[Collected data]
:::::
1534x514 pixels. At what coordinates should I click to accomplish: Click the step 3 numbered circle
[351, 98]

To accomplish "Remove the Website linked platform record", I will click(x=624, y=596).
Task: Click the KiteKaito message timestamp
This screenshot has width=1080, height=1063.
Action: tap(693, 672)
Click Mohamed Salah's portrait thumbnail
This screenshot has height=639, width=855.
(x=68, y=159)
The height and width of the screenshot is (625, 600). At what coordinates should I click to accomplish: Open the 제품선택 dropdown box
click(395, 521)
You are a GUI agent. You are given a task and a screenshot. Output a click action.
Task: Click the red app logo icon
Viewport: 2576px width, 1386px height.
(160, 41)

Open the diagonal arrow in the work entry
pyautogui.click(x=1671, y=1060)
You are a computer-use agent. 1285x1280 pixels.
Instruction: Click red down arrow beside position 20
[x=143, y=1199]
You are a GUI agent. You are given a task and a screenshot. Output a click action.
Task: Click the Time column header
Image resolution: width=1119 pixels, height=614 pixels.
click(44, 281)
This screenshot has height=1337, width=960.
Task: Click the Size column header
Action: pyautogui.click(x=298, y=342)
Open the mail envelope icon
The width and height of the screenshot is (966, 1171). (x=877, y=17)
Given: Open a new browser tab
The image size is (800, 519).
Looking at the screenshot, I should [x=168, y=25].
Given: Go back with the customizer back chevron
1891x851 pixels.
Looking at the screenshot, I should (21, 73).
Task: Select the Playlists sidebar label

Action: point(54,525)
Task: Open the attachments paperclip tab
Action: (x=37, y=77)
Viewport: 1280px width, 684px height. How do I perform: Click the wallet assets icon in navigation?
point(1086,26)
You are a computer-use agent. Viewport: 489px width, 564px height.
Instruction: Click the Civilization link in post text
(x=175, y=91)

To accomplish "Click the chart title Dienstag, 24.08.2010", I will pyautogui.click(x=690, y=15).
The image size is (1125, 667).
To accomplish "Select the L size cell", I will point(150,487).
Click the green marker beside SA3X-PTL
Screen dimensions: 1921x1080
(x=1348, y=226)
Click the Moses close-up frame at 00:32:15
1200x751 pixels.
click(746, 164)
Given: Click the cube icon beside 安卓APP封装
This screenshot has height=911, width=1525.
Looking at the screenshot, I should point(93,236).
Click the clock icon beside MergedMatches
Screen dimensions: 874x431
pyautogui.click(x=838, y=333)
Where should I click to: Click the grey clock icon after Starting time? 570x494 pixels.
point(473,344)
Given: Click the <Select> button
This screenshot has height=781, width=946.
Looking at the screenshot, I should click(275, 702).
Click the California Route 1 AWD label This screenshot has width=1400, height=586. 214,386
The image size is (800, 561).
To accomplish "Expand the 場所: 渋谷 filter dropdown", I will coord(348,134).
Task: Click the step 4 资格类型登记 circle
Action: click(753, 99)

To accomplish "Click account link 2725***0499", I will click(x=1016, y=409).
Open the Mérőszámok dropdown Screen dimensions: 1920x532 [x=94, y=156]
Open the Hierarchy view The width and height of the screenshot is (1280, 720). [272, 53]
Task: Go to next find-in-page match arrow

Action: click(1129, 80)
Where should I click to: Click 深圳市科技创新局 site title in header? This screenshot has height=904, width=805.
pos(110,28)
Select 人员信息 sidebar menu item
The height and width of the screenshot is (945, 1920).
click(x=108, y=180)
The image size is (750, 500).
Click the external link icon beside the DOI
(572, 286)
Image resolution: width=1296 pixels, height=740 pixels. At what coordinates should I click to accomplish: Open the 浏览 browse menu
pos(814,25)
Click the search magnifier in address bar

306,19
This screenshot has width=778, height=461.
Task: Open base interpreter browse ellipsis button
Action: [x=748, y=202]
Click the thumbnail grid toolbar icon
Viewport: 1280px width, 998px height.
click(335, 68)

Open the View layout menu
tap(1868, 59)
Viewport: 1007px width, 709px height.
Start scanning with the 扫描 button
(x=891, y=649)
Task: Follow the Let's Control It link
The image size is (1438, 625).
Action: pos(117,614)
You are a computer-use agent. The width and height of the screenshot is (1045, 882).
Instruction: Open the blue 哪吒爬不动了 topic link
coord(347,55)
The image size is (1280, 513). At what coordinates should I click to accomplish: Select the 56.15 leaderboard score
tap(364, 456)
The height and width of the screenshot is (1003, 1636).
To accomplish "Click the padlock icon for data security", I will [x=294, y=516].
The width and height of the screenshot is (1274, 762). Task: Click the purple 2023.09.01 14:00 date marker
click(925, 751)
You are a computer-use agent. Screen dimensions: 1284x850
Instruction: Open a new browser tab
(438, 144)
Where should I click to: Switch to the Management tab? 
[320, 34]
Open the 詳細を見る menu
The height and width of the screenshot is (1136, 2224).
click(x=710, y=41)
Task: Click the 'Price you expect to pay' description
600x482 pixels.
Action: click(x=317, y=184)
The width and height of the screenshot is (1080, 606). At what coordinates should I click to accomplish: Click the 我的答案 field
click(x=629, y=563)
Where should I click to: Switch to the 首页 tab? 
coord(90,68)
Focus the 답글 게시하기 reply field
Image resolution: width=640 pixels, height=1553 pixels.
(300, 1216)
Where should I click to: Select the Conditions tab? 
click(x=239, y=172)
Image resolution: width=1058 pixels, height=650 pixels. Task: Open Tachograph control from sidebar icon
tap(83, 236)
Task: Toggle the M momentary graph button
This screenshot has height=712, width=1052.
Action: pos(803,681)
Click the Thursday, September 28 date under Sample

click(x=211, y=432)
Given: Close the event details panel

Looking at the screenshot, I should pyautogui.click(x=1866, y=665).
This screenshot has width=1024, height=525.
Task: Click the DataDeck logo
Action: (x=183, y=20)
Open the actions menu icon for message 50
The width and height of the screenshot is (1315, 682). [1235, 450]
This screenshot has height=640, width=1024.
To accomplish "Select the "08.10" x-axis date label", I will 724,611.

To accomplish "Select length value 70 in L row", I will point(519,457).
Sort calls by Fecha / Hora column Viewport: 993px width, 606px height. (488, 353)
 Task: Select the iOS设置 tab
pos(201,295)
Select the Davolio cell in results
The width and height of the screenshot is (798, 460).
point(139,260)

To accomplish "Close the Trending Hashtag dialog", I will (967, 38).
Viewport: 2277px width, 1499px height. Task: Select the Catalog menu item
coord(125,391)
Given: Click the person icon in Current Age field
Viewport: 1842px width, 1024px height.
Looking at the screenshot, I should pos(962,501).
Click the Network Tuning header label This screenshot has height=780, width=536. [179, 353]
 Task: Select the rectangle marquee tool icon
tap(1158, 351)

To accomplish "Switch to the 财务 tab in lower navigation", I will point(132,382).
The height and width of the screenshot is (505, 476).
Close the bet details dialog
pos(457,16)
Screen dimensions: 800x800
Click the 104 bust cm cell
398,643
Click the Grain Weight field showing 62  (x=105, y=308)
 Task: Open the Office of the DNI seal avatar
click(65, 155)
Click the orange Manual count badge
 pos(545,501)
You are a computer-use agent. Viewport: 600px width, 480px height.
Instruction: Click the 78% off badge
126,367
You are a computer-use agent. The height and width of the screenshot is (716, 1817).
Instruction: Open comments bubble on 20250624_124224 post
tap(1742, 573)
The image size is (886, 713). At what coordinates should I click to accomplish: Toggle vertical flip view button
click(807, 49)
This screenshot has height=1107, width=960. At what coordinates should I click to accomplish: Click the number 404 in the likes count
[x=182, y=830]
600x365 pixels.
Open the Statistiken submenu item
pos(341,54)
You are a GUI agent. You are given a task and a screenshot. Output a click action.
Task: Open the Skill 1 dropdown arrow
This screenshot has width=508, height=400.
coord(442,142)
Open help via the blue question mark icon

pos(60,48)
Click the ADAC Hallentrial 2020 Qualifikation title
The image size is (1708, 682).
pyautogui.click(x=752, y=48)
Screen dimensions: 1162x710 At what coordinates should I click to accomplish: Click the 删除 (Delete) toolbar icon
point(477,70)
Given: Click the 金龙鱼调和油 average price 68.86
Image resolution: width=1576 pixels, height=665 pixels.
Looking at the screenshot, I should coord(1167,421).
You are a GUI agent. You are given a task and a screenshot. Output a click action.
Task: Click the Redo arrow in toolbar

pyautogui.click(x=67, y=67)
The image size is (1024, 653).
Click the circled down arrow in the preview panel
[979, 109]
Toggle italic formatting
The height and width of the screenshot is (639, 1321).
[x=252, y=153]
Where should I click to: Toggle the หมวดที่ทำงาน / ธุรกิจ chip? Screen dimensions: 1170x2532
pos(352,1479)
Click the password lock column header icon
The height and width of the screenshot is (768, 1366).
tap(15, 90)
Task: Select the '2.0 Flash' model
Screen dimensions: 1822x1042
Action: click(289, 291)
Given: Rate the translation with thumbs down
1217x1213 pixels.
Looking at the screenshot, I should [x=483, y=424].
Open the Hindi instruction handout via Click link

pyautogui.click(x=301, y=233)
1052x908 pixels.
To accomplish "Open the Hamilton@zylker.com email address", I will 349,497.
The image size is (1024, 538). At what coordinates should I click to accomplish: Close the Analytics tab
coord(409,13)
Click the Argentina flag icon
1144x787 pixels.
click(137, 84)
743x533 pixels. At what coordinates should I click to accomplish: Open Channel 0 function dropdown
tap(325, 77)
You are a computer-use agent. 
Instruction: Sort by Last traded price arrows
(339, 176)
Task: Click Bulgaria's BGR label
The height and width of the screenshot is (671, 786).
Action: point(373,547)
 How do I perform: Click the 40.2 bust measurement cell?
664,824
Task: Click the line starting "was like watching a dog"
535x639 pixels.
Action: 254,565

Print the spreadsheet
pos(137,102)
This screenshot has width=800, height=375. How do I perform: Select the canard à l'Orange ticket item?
:::::
» Task statement: Gather each line from the entries above that includes the word "agent".

» Completed exercise:
You are a GUI agent. You are given a task and a screenshot. Output a click action.
You are a computer-use agent. 1285x1280 pixels.
You are a GUI agent. You are given a task and a screenshot. Output a click action.
You are a computer-use agent. Viewport: 489px width, 564px height.
You are a computer-use agent. The width and height of the screenshot is (1045, 882).
You are a computer-use agent. Screen dimensions: 1284x850
You are a computer-use agent. Viewport: 600px width, 480px height.
You are a computer-use agent. The height and width of the screenshot is (716, 1817).
You are a GUI agent. You are given a task and a screenshot. Output a click action.
You are a GUI agent. You are given a task and a screenshot. Output a click action.
You are a computer-use agent. 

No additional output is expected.